Write out the lines below as a numbered list, dropping any blank lines.

_Material for this task:_
———
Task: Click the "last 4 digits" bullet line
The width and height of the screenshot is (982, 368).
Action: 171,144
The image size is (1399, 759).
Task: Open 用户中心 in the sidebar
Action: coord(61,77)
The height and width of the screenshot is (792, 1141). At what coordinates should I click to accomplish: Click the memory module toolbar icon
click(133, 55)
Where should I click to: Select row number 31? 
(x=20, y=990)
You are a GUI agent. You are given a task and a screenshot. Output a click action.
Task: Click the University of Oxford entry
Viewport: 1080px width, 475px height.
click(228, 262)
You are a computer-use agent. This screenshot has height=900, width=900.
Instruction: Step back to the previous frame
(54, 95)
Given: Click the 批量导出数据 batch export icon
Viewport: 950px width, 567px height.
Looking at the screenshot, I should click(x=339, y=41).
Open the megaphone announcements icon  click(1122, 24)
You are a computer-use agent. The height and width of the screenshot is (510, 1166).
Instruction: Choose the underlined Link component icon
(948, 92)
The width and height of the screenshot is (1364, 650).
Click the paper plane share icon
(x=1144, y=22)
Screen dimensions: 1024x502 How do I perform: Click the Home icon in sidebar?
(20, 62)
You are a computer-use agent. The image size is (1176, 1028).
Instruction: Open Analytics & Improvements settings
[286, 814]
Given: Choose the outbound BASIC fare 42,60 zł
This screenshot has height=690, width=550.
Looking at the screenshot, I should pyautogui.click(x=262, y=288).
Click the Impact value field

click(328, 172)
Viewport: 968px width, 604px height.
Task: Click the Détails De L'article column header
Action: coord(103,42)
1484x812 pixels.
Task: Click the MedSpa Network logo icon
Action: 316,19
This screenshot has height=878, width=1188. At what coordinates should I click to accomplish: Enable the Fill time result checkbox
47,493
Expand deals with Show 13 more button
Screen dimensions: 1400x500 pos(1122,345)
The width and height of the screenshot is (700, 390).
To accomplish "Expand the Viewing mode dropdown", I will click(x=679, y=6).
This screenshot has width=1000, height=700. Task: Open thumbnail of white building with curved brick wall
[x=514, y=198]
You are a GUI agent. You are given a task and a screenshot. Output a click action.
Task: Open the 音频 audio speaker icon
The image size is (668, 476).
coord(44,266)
———
_The completed task:_
1. Task: Click the "last 4 digits" bullet line
2. The width and height of the screenshot is (982, 368).
3. Action: 171,144
4. The image size is (1399, 759).
5. Task: Open 用户中心 in the sidebar
6. Action: coord(61,77)
7. The height and width of the screenshot is (792, 1141). At what coordinates should I click to accomplish: Click the memory module toolbar icon
8. click(133, 55)
9. Where should I click to: Select row number 31? 
10. (x=20, y=990)
11. You are a GUI agent. You are given a task and a screenshot. Output a click action.
12. Task: Click the University of Oxford entry
13. Viewport: 1080px width, 475px height.
14. click(228, 262)
15. You are a computer-use agent. This screenshot has height=900, width=900.
16. Instruction: Step back to the previous frame
17. (54, 95)
18. Given: Click the 批量导出数据 batch export icon
19. Viewport: 950px width, 567px height.
20. Looking at the screenshot, I should click(x=339, y=41).
21. Open the megaphone announcements icon  click(1122, 24)
22. You are a computer-use agent. The height and width of the screenshot is (510, 1166).
23. Instruction: Choose the underlined Link component icon
24. (948, 92)
25. The width and height of the screenshot is (1364, 650).
26. Click the paper plane share icon
27. (x=1144, y=22)
28. Screen dimensions: 1024x502 How do I perform: Click the Home icon in sidebar?
29. (20, 62)
30. You are a computer-use agent. The image size is (1176, 1028).
31. Instruction: Open Analytics & Improvements settings
32. [286, 814]
33. Given: Choose the outbound BASIC fare 42,60 zł
34. This screenshot has height=690, width=550.
35. Looking at the screenshot, I should pyautogui.click(x=262, y=288).
36. Click the Impact value field
37. click(328, 172)
38. Viewport: 968px width, 604px height.
39. Task: Click the Détails De L'article column header
40. Action: coord(103,42)
41. 1484x812 pixels.
42. Task: Click the MedSpa Network logo icon
43. Action: 316,19
44. This screenshot has height=878, width=1188. At what coordinates should I click to accomplish: Enable the Fill time result checkbox
45. 47,493
46. Expand deals with Show 13 more button
47. Screen dimensions: 1400x500 pos(1122,345)
48. The width and height of the screenshot is (700, 390).
49. To accomplish "Expand the Viewing mode dropdown", I will click(x=679, y=6).
50. This screenshot has width=1000, height=700. Task: Open thumbnail of white building with curved brick wall
51. [x=514, y=198]
52. You are a GUI agent. You are given a task and a screenshot. Output a click action.
53. Task: Open the 音频 audio speaker icon
54. The image size is (668, 476).
55. coord(44,266)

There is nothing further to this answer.